Biodiversity and functional genomics in the human microbiome

Abstract

Over the course of our lives, humans are colonized by a tremendous diversity of commensal microbes, which comprise the human microbiome. The collective genetic potential (metagenome) of the human microbiome is orders of magnitude more than the human genome, and it profoundly affects human health and disease in ways we are only beginning to understand. Advances in computing and high-throughput sequencing have enabled population-level surveys such as MetaHIT and the recently released Human Microbiome Project, detailed investigations of the microbiome in human disease, and mechanistic studies employing gnotobiotic model organisms. The resulting knowledge of human microbiome composition, function, and range of variation across multiple body sites has begun to assemble a rich picture of commensal host-microbe and microbe-microbe interactions as well as their roles in human health and disease and their potential as diagnostic and therapeutic tools.

Stored data:
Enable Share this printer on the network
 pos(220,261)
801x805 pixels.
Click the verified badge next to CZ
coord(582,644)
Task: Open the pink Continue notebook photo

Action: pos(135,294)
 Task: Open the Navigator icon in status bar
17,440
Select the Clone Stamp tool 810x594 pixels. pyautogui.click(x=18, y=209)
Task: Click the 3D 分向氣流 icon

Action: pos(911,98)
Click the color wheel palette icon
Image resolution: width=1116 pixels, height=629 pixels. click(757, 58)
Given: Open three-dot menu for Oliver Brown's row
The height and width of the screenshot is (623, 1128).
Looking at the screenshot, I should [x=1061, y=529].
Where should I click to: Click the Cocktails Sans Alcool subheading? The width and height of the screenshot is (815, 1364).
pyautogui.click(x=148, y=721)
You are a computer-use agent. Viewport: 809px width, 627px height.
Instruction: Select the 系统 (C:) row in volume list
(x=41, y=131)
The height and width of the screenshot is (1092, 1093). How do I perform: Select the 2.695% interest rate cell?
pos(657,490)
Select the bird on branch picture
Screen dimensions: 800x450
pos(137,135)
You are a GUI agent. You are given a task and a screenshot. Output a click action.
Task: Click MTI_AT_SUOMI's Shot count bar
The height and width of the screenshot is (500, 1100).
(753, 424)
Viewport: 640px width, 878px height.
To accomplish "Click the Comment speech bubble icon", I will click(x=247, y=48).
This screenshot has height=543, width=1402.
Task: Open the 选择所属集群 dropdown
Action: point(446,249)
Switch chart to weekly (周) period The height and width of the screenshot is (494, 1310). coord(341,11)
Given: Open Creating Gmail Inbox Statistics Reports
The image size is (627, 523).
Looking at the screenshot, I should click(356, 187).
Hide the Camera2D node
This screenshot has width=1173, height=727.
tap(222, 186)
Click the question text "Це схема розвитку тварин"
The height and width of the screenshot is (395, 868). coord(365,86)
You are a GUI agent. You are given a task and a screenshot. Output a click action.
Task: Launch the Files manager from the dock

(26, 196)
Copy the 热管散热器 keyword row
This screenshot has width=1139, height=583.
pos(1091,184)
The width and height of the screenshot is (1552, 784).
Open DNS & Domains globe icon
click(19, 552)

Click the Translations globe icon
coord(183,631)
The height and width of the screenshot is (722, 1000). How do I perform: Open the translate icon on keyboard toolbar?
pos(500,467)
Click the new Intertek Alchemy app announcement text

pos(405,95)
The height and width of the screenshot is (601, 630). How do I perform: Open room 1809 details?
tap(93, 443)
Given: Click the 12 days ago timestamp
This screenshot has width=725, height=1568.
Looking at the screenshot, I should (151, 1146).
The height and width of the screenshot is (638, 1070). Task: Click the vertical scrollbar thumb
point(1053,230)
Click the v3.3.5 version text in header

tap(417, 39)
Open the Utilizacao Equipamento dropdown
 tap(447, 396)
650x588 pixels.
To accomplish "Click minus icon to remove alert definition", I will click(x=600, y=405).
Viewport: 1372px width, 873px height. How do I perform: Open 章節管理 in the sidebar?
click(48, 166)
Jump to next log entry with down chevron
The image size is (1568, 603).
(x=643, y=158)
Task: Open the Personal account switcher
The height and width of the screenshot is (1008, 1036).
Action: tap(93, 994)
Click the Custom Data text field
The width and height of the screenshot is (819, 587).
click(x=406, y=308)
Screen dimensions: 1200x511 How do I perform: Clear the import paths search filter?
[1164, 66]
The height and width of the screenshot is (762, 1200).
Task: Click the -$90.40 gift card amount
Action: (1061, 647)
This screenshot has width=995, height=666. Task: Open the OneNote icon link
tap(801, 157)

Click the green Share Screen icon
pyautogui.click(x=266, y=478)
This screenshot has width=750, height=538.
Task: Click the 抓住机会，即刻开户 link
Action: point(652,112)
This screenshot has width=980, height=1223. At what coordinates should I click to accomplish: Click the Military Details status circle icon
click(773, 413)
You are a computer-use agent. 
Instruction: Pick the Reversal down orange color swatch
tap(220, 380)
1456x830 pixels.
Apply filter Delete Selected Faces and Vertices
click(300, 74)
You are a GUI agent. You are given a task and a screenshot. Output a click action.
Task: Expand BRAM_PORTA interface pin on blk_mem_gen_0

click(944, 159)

Try it:
Write the next part of the human microbiome abstract, beginning after its final sentence. The items have no connection to the human microbiome abstract.

Answer section:
Figure 1. Overview of bioinformatic methods for functional metagenomics

Microbial community samples typically contain many species of bacteria and other microorganisms, here indicated by different colors. After total DNA has been extracted, the composition of the community is determined by amplifying and sequencing the 16S rRNA gene. Highly similar sequences are grouped into Operational Taxonomic Units (OTUs), and these OTUs are labeled by comparison with databases of recognized organisms. OTUs can then be analyzed in terms of presence/absence, abundance, or phylogenetic diversity. In order to determine biomolecular and metabolic functions present in the community, the total metagenomic DNA may be sequenced and compared with function-oriented databases. Alternatively, sequenced community DNA can be compared to reference genomes. This allows identification of microbial sequence variants and polymorphisms, as well as provides an alternative means of detecting the presence and abundance of specific organisms. In the future, the emerging fields of metatranscriptomics, metaproteomics, and metametabolomics will help build an integrated picture of gene expression and interactions in microbial communities.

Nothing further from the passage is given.